**ACTIVITY:** Pictures in the listing below are skipped, while the lines from the "Task: Select the 상세정보 tab" line through the "Instruction: Tap the" line are returned word for word.

**DATASET RECORDS:**
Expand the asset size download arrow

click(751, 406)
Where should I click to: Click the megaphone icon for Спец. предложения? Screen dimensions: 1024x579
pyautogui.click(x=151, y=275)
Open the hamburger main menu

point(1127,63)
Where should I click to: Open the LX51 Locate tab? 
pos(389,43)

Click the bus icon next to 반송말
* * *
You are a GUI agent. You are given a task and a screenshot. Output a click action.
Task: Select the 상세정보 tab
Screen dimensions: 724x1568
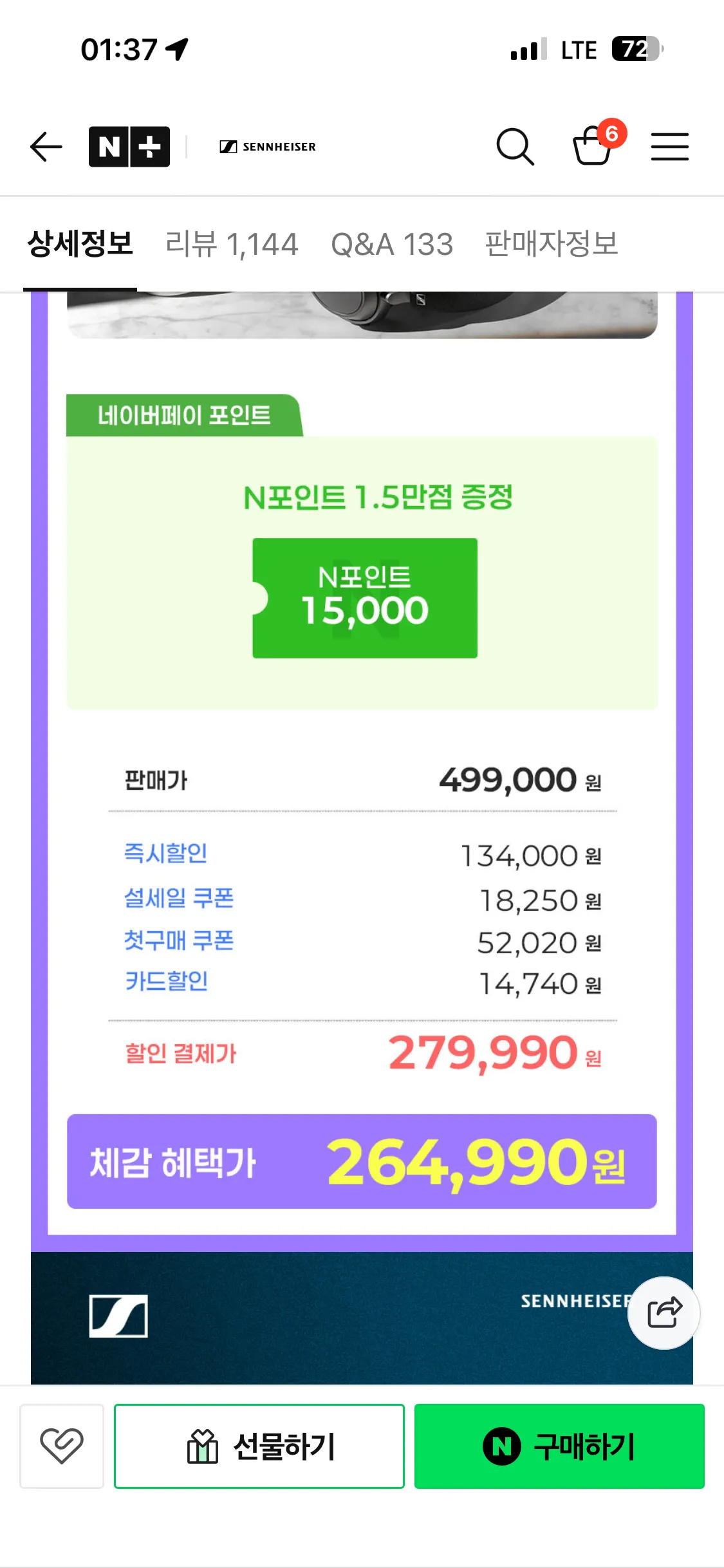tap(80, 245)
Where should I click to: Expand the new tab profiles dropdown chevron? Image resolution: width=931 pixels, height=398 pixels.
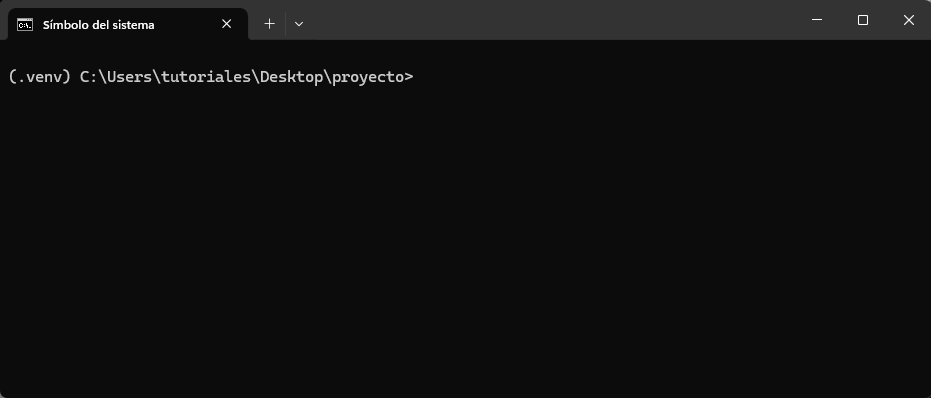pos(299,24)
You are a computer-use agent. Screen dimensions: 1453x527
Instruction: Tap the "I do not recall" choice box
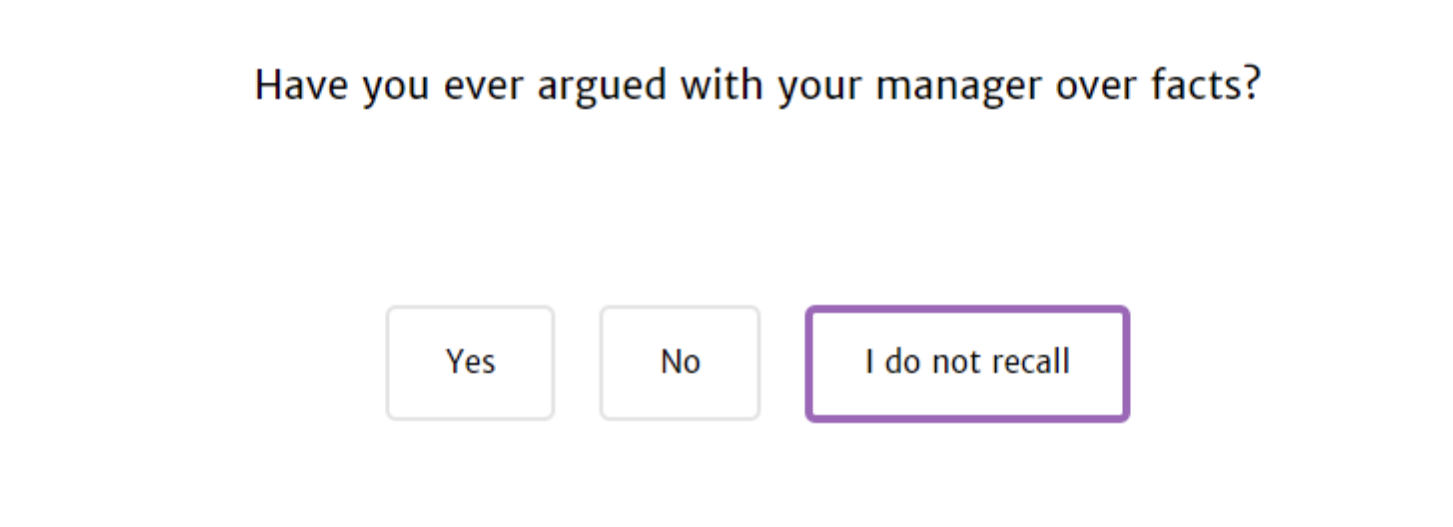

**RESPONSE FOR THIS EXERCISE:**
Task: Select the 상세정보 tab
Screen dimensions: 724x1568
tap(80, 245)
Where should I click to: Expand the new tab profiles dropdown chevron? Image resolution: width=931 pixels, height=398 pixels.
pos(299,24)
You are a computer-use agent. Screen dimensions: 1453x527
Instruction: Tap the "I do not recall" choice box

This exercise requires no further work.